Could you set down exactly the lines of the data below, starting at the one that holds "This screenshot has height=768, width=1024." and ending at the one that holds "Task: Click the green Quality badge", both included, and only those?

# [Material for this exercise]
========================

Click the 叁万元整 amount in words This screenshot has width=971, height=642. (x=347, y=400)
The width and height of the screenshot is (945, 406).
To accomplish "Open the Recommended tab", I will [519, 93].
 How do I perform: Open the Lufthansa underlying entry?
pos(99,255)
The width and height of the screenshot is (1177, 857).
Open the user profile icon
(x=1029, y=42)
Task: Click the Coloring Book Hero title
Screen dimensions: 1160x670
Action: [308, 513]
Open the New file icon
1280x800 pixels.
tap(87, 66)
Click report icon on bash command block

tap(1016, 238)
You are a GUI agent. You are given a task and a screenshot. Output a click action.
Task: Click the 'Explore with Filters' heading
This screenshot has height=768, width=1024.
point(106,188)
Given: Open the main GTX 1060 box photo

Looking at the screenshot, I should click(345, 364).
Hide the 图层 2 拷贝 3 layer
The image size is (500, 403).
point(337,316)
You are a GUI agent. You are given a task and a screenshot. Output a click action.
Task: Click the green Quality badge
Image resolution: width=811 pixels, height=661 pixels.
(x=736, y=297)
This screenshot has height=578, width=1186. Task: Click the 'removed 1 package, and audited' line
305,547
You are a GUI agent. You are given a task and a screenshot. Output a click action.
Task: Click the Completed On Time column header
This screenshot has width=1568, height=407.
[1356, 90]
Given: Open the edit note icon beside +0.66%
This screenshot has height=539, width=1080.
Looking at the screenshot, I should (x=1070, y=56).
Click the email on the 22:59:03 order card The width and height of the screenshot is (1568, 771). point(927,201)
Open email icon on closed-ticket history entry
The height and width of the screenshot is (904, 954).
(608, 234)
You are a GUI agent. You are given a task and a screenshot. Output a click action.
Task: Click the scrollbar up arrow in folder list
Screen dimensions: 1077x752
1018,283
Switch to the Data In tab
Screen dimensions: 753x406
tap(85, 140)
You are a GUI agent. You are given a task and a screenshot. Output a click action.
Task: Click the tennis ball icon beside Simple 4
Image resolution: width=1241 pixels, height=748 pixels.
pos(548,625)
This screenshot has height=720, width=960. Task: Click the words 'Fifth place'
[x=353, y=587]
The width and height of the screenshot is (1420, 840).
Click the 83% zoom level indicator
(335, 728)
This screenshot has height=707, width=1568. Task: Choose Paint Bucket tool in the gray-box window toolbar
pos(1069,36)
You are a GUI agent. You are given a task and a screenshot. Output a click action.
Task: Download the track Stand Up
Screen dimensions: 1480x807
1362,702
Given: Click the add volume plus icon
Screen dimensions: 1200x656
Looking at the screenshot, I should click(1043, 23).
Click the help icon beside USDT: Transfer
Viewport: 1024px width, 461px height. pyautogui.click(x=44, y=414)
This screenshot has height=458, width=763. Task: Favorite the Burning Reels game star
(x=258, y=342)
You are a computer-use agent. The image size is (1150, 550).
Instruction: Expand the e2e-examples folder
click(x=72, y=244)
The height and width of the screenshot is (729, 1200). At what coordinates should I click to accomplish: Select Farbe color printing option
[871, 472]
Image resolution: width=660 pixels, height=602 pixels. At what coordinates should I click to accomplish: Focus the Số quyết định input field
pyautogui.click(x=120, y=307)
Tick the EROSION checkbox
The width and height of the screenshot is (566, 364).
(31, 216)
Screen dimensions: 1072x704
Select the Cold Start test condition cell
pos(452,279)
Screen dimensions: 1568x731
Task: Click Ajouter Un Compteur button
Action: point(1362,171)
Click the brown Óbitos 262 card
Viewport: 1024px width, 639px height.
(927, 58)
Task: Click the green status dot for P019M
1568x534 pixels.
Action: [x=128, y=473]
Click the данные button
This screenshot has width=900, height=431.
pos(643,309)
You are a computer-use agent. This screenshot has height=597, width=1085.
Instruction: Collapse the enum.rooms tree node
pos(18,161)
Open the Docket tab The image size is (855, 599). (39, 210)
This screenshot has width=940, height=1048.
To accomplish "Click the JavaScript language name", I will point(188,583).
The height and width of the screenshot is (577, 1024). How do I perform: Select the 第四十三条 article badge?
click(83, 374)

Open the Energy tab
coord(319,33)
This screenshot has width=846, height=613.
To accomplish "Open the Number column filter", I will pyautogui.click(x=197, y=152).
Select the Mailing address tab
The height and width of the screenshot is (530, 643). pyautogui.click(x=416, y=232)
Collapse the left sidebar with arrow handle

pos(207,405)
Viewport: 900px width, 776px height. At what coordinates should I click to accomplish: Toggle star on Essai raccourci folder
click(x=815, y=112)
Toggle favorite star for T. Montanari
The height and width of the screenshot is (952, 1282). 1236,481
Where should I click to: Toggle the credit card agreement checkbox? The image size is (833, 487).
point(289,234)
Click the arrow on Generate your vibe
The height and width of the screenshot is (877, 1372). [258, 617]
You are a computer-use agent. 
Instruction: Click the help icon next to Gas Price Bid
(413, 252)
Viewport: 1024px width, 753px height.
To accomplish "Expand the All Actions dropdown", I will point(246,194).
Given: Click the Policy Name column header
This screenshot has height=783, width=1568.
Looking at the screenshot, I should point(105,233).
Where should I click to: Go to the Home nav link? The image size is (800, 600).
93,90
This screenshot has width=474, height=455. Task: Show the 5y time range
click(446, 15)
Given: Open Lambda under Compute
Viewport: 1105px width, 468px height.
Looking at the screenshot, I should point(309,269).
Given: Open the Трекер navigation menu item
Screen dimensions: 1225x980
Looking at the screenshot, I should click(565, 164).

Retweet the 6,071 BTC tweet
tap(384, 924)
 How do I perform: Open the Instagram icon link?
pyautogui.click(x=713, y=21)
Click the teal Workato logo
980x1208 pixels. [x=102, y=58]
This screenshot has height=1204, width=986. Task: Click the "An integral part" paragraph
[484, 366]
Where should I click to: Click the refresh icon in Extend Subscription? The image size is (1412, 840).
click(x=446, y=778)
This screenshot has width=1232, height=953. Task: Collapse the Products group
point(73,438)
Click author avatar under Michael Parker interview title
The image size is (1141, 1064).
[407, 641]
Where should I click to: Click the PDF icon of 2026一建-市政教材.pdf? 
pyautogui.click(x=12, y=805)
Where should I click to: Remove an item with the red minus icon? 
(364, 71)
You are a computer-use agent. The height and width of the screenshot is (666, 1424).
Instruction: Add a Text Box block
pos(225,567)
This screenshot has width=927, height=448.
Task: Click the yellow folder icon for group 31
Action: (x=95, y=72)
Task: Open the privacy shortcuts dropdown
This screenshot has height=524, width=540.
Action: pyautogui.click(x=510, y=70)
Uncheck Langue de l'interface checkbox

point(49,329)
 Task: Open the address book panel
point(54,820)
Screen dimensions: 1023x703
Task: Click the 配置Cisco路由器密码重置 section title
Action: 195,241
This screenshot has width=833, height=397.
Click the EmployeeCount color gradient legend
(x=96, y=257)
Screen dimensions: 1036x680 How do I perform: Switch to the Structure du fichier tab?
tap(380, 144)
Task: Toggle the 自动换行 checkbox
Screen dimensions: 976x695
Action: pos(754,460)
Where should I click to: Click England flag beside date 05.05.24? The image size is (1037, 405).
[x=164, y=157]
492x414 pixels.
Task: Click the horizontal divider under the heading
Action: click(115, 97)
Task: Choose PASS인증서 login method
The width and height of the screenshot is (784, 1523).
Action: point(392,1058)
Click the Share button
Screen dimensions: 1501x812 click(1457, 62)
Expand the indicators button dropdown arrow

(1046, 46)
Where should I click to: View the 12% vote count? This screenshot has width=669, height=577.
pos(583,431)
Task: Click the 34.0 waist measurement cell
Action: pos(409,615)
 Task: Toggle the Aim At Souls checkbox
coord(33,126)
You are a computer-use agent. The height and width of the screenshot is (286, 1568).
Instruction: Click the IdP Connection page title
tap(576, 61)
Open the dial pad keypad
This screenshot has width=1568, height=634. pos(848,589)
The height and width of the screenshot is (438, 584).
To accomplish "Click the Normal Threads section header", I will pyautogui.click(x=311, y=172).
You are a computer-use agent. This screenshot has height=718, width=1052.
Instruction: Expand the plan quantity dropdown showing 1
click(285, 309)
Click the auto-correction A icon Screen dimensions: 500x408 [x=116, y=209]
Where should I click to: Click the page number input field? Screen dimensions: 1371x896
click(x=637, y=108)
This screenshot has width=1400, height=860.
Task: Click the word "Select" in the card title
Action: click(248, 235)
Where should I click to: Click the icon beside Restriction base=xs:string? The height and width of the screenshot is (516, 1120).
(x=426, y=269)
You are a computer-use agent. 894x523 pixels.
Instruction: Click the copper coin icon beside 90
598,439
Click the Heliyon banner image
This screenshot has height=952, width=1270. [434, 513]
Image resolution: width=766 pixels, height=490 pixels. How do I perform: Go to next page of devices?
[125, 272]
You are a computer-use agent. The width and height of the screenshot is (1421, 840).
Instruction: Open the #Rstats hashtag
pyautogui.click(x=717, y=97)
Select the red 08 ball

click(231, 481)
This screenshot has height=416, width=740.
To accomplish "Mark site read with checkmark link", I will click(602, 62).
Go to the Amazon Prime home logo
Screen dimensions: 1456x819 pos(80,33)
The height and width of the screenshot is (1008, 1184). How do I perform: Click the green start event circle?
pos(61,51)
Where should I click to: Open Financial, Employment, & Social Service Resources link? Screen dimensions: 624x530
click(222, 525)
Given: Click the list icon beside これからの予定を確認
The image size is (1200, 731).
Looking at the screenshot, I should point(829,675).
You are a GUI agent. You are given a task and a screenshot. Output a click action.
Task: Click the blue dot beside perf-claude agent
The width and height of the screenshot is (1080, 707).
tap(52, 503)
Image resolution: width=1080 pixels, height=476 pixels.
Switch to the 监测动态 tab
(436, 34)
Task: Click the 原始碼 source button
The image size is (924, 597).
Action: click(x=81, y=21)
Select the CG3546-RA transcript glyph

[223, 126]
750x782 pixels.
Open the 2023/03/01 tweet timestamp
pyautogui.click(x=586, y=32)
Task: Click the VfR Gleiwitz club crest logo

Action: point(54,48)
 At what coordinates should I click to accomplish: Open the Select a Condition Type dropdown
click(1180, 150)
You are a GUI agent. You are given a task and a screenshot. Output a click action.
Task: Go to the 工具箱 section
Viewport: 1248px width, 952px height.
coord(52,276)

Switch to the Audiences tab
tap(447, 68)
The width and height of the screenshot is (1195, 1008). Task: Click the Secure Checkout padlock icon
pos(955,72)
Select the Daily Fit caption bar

========================

# [Exercise answer]
This screenshot has height=768, width=1024.
point(106,188)
Given: Open the main GTX 1060 box photo

Looking at the screenshot, I should click(345, 364).
Hide the 图层 2 拷贝 3 layer
The image size is (500, 403).
point(337,316)
You are a GUI agent. You are given a task and a screenshot. Output a click action.
Task: Click the green Quality badge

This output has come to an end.